Investment Rundown
Not long ago, FuelCell Energy Inc (NASDAQ:FCEL) posted its Q2 FY2023 results and I think there have been some good improvements that investors were hoping for. The revenues have been increasing at a very fast rate, over 100% YoY. But operating margins seem to be difficult to improve. With a history dating back to 1969 which was its founding year, FCEL has grown into a significant company in the fuel cell industry.
They primarily manufacture and also sell stationary fuel cell energy platforms that are meant to decarbonize power supplies and produce hydrogen as a result. The product line the company has is called “SureSource” with the largest one being SureSource 3000, capable of producing up to 1,200 kilograms of hydrogen each day. The market opportunity that FCEL is extremely large at $2 trillion. I think however that there needs to be some sort of fundamentals with the company until a buy case can be made. The industry does seem to lack basic positive margins but that will hopefully improve with time though. For the moment, I view FCEL as a hold.
Company Segments
The revenue streams of FCEL can be divided into three individual parts. The first one is Service Agreements, the second is Generation, and lastly Advanced Technologies. The first one is responsible for the largest amount of revenues, $26.2 million in Q2 2023, up from $2.6 million a year prior. The results seem to have been that a new module change was a result of the strong increase and the management noted they don’t expect higher module changes for the remainder of the year.
Besides the fuel cell energy platforms the company is producing, they are also involved in hydrogen-based long-duration energy storage systems. I find energy storage to be a very interesting market to get exposure to. For the coming 5 years there seems to be an over 14% CAGR expected for the industry, something that I think FCEL can capture in terms of revenue growth. Fueling this growth is the need to make renewable energy and hydrogen more profitable and not waste any of the energy that is produced.

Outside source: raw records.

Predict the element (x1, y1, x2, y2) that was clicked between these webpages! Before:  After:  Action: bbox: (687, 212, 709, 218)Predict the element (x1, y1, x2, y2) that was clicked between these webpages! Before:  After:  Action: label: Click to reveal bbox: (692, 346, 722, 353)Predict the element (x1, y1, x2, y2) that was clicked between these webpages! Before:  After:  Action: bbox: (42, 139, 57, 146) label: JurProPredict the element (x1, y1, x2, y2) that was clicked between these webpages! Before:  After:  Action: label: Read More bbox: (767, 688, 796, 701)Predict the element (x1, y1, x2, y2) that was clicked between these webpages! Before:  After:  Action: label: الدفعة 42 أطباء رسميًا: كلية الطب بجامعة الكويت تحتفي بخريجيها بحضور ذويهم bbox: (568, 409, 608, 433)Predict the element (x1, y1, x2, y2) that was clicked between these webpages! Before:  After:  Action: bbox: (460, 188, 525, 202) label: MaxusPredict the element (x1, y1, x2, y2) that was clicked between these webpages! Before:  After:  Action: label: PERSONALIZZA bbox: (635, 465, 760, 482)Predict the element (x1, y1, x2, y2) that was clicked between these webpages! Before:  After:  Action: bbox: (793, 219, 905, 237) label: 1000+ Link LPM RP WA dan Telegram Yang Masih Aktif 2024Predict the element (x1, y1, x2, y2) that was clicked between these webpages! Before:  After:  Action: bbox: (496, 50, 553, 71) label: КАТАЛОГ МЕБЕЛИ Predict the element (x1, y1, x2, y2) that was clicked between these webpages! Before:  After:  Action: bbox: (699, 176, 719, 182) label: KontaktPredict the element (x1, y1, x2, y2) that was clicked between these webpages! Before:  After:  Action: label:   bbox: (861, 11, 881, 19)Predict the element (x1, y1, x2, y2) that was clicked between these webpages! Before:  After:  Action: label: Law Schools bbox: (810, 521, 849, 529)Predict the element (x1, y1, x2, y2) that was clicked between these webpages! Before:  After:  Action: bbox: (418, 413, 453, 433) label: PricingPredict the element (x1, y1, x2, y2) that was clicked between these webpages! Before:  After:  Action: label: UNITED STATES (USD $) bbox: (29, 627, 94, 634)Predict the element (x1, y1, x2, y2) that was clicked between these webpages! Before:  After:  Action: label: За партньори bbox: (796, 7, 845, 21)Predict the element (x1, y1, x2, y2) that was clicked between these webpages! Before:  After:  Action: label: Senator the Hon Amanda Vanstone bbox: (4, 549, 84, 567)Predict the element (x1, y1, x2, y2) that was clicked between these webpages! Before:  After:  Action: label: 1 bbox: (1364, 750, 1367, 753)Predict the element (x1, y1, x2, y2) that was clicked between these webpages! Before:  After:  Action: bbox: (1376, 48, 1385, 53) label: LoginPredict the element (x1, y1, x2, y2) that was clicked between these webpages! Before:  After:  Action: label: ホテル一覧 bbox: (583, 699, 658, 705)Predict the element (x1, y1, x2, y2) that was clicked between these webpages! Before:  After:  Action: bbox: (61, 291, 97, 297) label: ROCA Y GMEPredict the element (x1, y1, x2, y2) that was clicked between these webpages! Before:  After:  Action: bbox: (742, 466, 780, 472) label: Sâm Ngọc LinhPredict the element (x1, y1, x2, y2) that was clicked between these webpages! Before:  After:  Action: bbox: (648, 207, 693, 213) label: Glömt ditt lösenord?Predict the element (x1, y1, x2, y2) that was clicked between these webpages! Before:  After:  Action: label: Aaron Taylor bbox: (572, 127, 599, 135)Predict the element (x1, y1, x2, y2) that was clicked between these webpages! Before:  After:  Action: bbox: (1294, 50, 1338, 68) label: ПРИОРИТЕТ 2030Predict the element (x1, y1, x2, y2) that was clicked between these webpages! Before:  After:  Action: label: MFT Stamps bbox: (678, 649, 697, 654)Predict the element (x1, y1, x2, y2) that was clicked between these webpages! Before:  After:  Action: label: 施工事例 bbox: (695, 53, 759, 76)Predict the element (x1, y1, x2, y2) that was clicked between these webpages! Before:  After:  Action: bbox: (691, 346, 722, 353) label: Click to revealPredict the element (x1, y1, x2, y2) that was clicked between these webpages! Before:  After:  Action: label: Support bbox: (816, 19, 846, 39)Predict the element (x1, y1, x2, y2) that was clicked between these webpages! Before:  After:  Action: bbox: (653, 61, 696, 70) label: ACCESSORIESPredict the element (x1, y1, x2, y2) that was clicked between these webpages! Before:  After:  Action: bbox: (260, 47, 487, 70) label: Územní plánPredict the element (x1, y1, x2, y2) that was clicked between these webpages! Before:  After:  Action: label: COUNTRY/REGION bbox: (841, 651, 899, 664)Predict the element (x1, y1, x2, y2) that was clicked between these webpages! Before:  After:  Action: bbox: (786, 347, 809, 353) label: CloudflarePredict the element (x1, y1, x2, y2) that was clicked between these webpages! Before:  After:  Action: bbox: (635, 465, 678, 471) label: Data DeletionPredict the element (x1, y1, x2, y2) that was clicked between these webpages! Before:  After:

Being able to have mobile energy storage systems will also be a major technological step forward.
Markets They Are In
Being a part of the fuel cell industry, FCEL has a lot of pressure on themselves to deliver and satisfy the demand which has recently grown. The demand for hydrogen seems to not be slowing down and many seem to see it as a very reliable source of significant amounts of energy.
FCEL themselves sees the TAM here to be worth around $2 trillion in total through 2030. With around $1 trillion of this coming from carbon capture. In terms of hydrogen, the distributed hydrogen market is expected to be $400 billion and act as a supply of green energy for the world.
Earnings Highlights
Looking at the last report from FCEL, a lot of growth was seen. The revenues landed at $38.3 million, up over 100% from Q2 FY2022 results of $16.4 million. The gross margins improved over the year and gross loss was $6.1 million, up from $7.3 million.
So far FCEL has achieved some impressive goals like reaching 13 million MWh generated since the start of the company. But momentum is only starting and during Q2 FCEL made strong progress on some of the major projects it has, like the Toyota Project and the “Derby” project. Together these are valued at 16.8 MWh in total and bring FCEL closer to taking even more market share in the industry.
Risks
What I find to be a little risky with FCEL is first and foremost the fact that it’s yet to have a positive bottom line. This makes the share price trade loosely on optimism about when FCEL might be able to achieve a positive net margin.
The outlook for the industry does remain very positive but I think we might have to wait some time until FCEL posts its first positive EPS. In the meantime, there will be a lot of volatility in the share price I think but for investors staying for the long term, holding onto shares should pay off.
Besides the negative EPS, the decreasing backlog the company noted they had in Q2 2023 is worrying. It sits at just over $1 billion, down from $1.3 billion a year prior. That was a decrease of $300 million and FCEL didn’t generate that much in 2022, it was $130 million. To me, that seems like they have gotten cancellations, which could be caused by the economic environment being more constrained this time around. Interest rates are making an investment into what FCEL has more difficult for customers.
Final Words
I think that having exposure to green energy companies will be a priority for many investors in the coming years. Sometimes getting in early pays off exponentially in the long run, but for FCEL I am not quite convinced yet that it offers a strong entry point right now. The backlog dropped 30% YoY but the revenues did increase significantly.
My worry with FCEL is that EPS will remain negative for longer than what investors are comfortable with and that will result in a share price that trades volatile but also slowly downwards. For investors looking for a fuel cell company that at least has the financial position to keep on growing then I think FCEL is a good option. A negative net debt puts them ahead of companies like Bloom Energy Corporation (BE), a company also operating with fuel cells, but rather solid-oxide fuel cell systems instead. In conclusion, to FCEL, I think currently they are a hold. The future market prospects seem too good to not have exposure to and I feel it’s inevitable that FCEL will grow with it. But without positive EPS it’s very difficult to make a buy case now too.